Task prompt —
Every line of the entries that holds the word "computer" is to be copied.

--- Entries provided Enclosed Below ---

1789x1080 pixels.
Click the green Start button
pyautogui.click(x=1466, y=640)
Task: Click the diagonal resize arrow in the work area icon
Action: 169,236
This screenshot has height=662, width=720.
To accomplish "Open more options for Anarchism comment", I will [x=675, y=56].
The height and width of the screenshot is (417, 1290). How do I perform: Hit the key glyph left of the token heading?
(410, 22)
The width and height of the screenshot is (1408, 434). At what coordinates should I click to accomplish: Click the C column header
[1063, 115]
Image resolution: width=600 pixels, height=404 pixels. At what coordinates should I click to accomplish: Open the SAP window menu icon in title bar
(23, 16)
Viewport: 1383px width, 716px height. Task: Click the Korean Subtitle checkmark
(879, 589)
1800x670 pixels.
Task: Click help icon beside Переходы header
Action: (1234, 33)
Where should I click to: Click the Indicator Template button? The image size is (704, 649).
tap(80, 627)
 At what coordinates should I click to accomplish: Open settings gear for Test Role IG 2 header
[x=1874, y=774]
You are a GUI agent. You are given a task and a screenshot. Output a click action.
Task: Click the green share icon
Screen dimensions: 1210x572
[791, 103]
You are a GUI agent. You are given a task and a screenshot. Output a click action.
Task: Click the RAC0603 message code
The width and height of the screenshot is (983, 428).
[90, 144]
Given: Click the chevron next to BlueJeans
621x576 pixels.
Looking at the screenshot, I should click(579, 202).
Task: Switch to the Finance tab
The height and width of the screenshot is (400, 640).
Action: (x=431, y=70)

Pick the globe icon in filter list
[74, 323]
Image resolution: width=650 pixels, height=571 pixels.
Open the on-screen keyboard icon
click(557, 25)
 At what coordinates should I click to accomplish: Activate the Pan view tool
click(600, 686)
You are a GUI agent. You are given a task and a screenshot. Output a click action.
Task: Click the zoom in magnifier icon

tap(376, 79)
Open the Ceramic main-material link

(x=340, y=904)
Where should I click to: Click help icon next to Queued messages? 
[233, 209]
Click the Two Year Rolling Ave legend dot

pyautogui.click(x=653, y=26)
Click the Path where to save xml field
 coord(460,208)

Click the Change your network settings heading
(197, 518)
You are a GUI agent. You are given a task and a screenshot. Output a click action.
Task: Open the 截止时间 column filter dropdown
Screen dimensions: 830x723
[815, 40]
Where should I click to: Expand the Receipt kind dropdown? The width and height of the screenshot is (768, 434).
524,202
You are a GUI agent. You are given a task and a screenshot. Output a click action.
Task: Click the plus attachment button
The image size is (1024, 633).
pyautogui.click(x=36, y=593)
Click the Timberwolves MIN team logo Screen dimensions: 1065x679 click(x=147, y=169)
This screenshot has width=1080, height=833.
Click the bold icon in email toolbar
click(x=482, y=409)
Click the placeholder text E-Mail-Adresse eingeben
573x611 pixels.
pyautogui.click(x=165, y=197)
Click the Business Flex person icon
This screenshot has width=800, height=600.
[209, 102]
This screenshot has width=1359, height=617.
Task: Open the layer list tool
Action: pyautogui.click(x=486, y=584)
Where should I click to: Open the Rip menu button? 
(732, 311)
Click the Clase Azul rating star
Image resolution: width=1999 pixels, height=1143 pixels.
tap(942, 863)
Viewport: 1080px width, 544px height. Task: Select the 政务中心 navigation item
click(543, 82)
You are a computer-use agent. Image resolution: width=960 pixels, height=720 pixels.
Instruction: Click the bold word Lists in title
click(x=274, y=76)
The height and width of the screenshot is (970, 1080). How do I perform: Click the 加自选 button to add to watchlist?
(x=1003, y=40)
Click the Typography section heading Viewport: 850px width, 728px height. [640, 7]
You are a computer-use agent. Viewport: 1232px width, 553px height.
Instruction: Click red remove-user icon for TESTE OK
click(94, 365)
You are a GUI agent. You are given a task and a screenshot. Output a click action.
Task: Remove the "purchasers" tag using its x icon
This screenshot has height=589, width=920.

--- End of Enclosed Entries provided ---

Answer box —
You are a computer-use agent. Image resolution: width=960 pixels, height=720 pixels.
You are a computer-use agent. Viewport: 1232px width, 553px height.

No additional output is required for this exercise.